Proposed Development: PROV-O Vocabulary Adoption

PROV-O W3C Machine-traversable Research object

The proposed development is to formalise these relations using PROV-O, the W3C ontology for provenance information. Specific properties identified as applicable to the TAB-SEB derivation chain include:

prov:wasDerivedFrom prov:wasGeneratedBy prov:used prov:wasAssociatedWith prov:wasInformedBy

Adopting these vocabularies would enable machine-readable traversal of the full derivation chain — from the abstract blueprint specification, through its executable implementations, to the concrete artefacts those implementations produce.

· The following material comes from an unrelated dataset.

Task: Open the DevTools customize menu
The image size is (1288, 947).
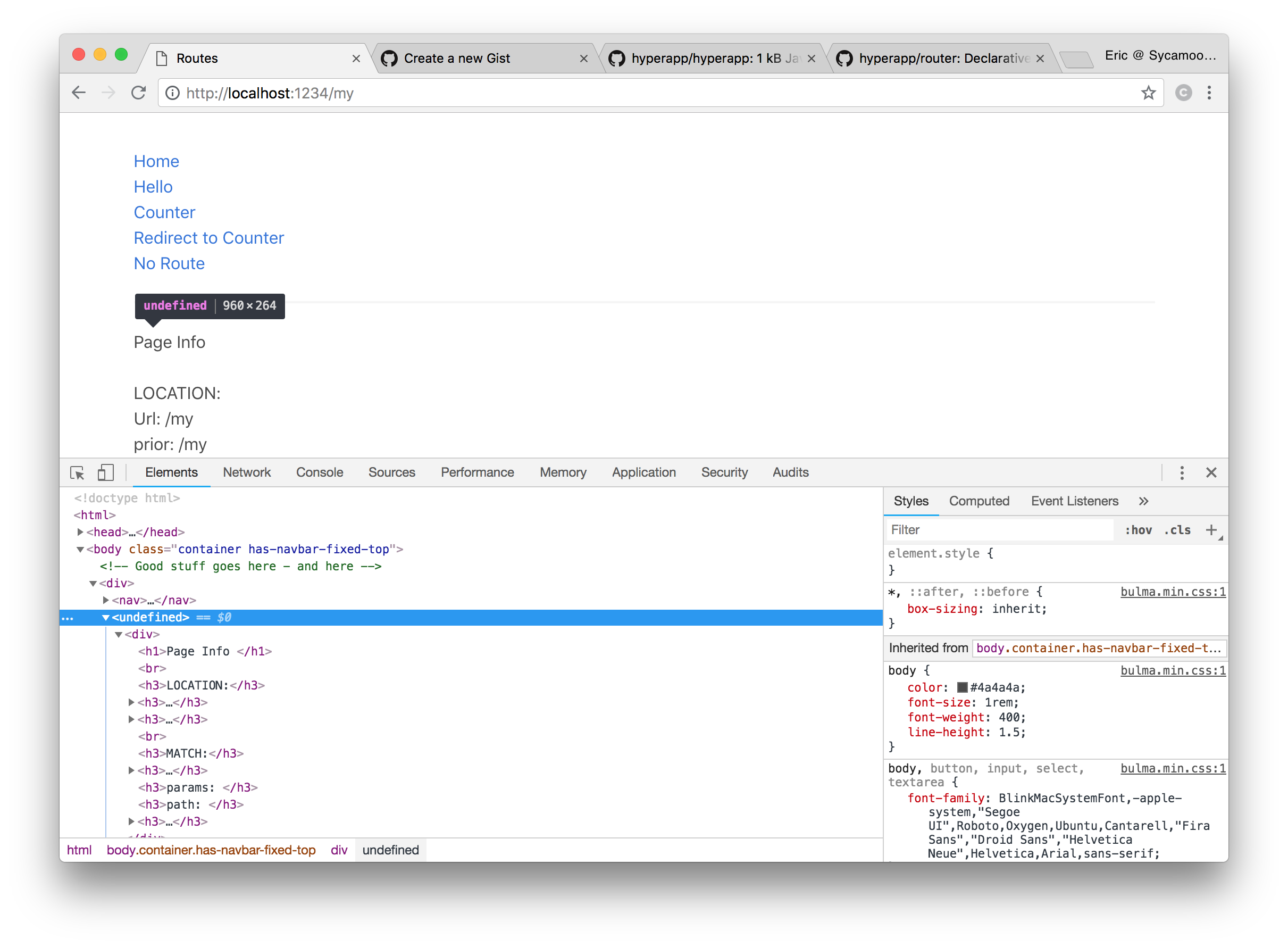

It would further support structured cross-implementation comparability: for any two implementations of TAB-SEB, a PROV-O graph would allow automated identification of which phases they share, which artefacts they consume or derive, and where their derivation paths diverge.

A complete PROV-O annotation would also make TAB-SEB and its instantiations registrable as interlinked, citable research objects, making the epistemic dependencies between the blueprint's methodological claims and the empirical artefacts that instantiate them explicit and machine-verifiable.

Interdependence of the Two Proposed Developments

The two formalisations described above are interdependent and should be pursued in conjunction. CWL encodes the procedural logic of the workflow — the sequence, conditional dependencies, and tool invocations that constitute the blueprint's phases — while PROV-O types the relationships between the workflow's components and the artefacts they produce or consume. Their respective scopes are complementary rather than overlapping: CWL operates at the level of execution structure; PROV-O operates at the level of derivation semantics.

CWL without PROV-O would yield an executable specification without formally typed provenance relations, leaving the artefact derivation chain machine-opaque. PROV-O without CWL would yield typed links without executable grounding, leaving the workflow logic inaccessible to automated verification. Together, they represent the primary route towards elevating TAB-SEB from a prose-documented research protocol to a fully machine-actionable, independently evaluable, and citable research object.